Poi è diventata una consuetudine.

«Con Tornatore ho fatto un po’ di film, anche con Veronesi ci capiamo al volo, in Italia ha preso piede questa consuetudine – prima i registi facevano a meno degli storyboard – da decenni consolidata negli Stati Uniti: le idee messe in prima battuta nero su bianco, alla produzione fanno risparmiare tempo e denaro. In Italia, uno che aveva le idee chiare su questo modo di operare è stato l’immenso Federico Fellini: lui stesso disegnava i suoi personaggi, le scenografie; gli veniva un’idea e la trasformava in appunto, grafico più che scritto».

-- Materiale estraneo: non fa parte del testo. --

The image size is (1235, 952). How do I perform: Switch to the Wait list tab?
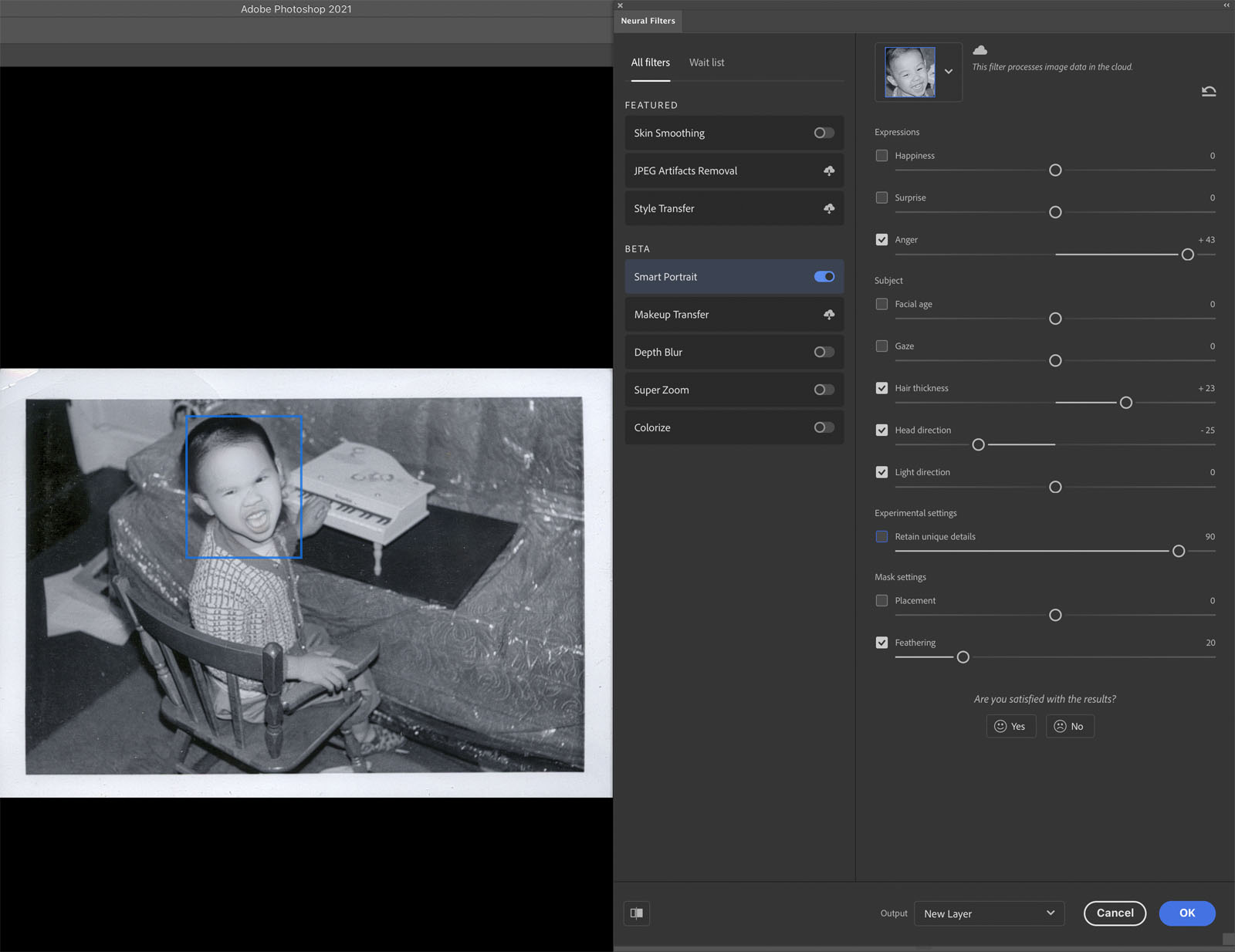point(706,62)
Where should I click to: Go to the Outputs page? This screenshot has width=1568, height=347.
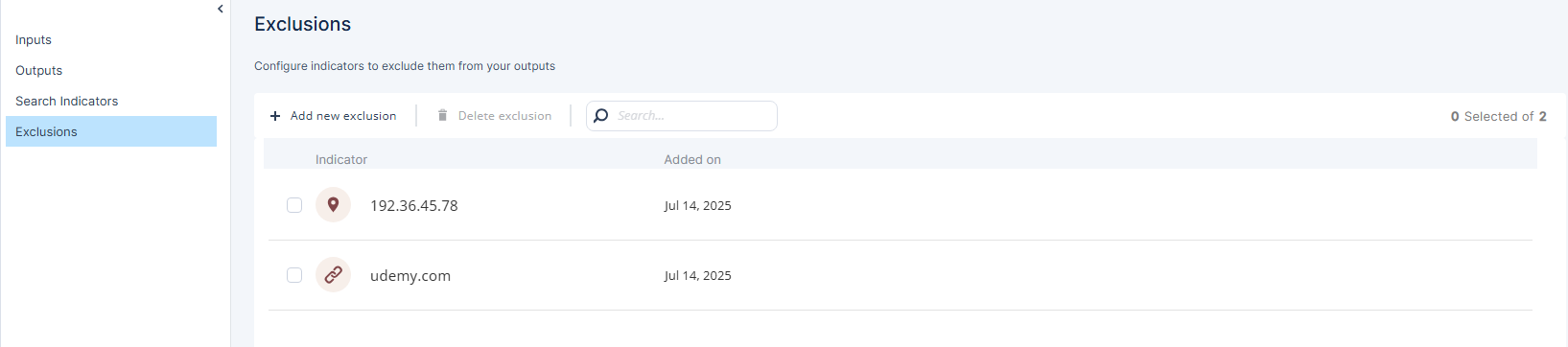pos(38,70)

Ultimo impegno della serie.

«Per la musica, la produzione di un album con una cantante francese: al momento non posso svelare di più, diciamo per scaramanzia, in realtà nel mondo della musica circola più di un avvoltoio. Per il cinema, l’ultimo film di Gabriele Lavia, “L’uomo dal fiore in bocca”, che ho appena finito di documentare; in questi giorni partono le prime riprese, proprio in Puglia, a Bitonto, con il sostegno logistico di Apulia Film Commission. Una doppia soddisfazione, considerando il fatto su quanto mi senta sempre pugliese doc».